Material provided:
»»
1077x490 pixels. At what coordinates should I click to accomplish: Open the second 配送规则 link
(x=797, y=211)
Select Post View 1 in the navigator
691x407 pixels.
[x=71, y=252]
««
Directions: Output a faithful copy of every entry, keeping each line as written.

Solution:
1077x490 pixels. At what coordinates should I click to accomplish: Open the second 配送规则 link
(x=797, y=211)
Select Post View 1 in the navigator
691x407 pixels.
[x=71, y=252]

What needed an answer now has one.